In 1920, 83 smaller native reserves of 21,6 million acres were recognised for the exclusive use and occupation of almost 900 000 Africans.
Of this total, about three million acres were unsuitable for agricultural use.
Following the expiry of the Royal Charter and the end of BSAC’s administration of Rhodesia, a review of land apportionment carried out by the Morris Carter Land Commission in 1925, enforced stricter segregation between European and African land; allowing marginally more land for African use.
When the BSAC moved into Zimbabwe in 1890, they laid claim all the land based on the Rudd Concession they had duped King Lobengula into signing, erroneously believing that all the land was under control of the Ndebele, who had themselves settled in today’s Zimbabwe from South Africa in the mid-19th Century, claiming ownership of the land they settled, base on their conquest of the people living there.

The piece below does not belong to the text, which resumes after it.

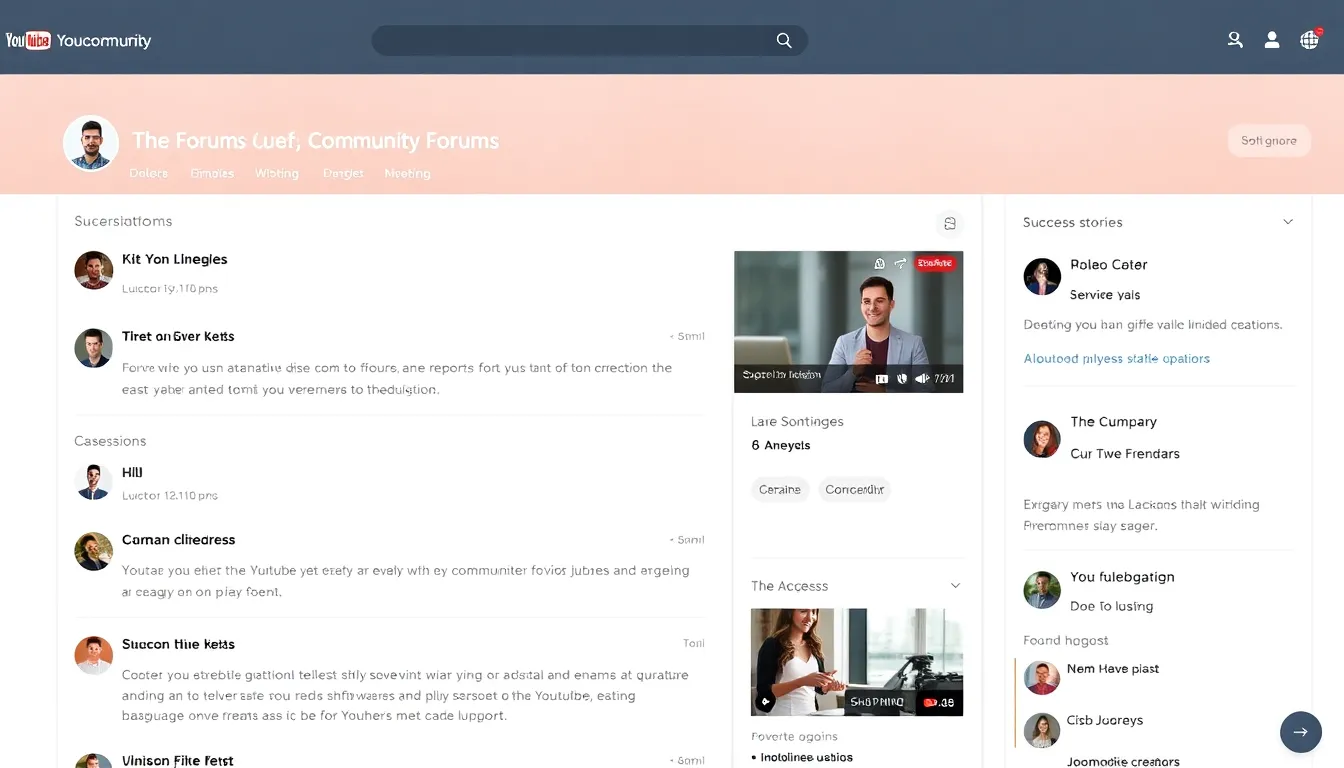Open the Dolors tab in the forum nav
The height and width of the screenshot is (768, 1344).
tap(148, 172)
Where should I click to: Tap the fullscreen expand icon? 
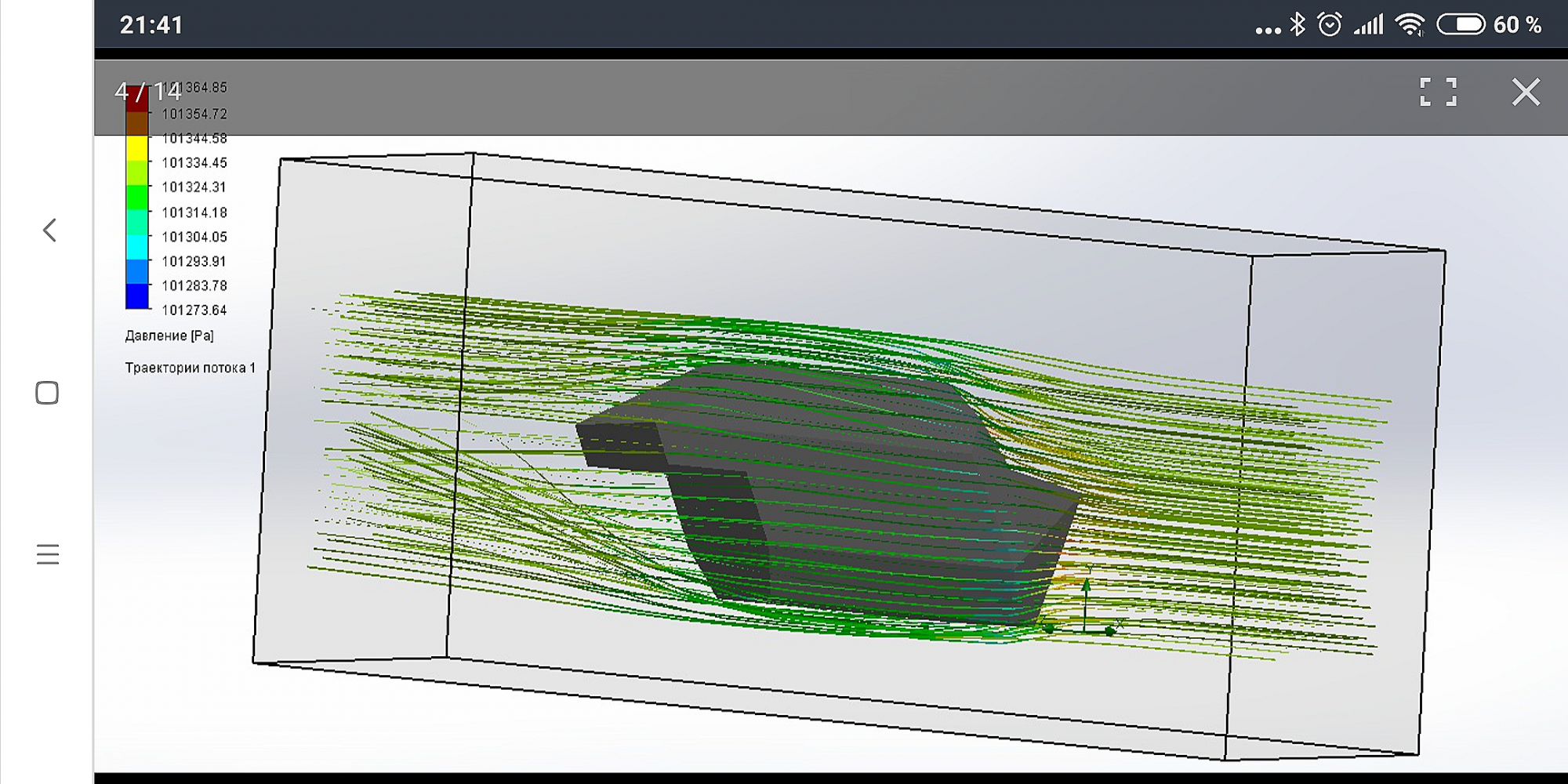click(1438, 92)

Owing to this unfounded belief, the BSAC argued all the land belonged King Lobengula, who in turn, gave them permission to prospect for and mine minerals in Zimbabwe.
The conquers soon asserted their full control over the land.
Fifty five years later in 1925, the Carter Land Commission was appointed specifically to set apart defined areas outside reserves for exclusive acquisition by Africans and exclusive acquisitions by Europeans immigrant settlers.
At the time, 45 percent of land was still ‘un-alienated’.
The settler Europeans held 31 million acres, including nearly all land ‘over 3 000 feet and within 25 miles of railways’.
By 1926, the Carter Report was finalised.
It recommended further land apportionment.
Under the Native Affairs Act of 1927, all administrative, judicial and legislative powers in relation to indigenous Africans was vested in the Native Commissioners.
The Land Apportionment Act of 1930 legalised the expropriation of African land and institutionalised the racial division of land in the country.
Forty-nine million acres that comprised of over half the total farming land in the country was declared exclusively European area.
The country was racially divided into ‘reserves’ to be occupied exclusively by Africans; ‘alienated land’ exclusively for white occupation, on which indigenous people could only live as employees; and ‘Native Purchase Areas’ where in compensation, indigenous farmers were given the right to freehold tenure on the newly created Native Purchase Areas (NPAs).
The Native Purchase Areas were located adjacent to the reserves and covered 7,5 million acres, of which four million were once again of little use since they lay in remote areas of the country and were unsuitable for farming.
By the 1940s, many of the reserves were already showing signs of human and livestock overcrowding, leading to overgrazing, soil erosion and declining productivity.
Land among the Ndebele people, was controlled by the king who divided the land among chiefs and sub-chiefs.
They in turn distributed land among the families, based both on need and on merit; judged by how effective a warrior, a young man had been.
Brave, successful warriors were awarded cattle.
Land use rights, in turn, were distributed based on the number of cattle a family owned.
Dr Michelina Andreucci is a Zimbabwean-Italian researcher, industrial design consultant lecturer and specialist hospitality interior decorator. She is a published author in her field.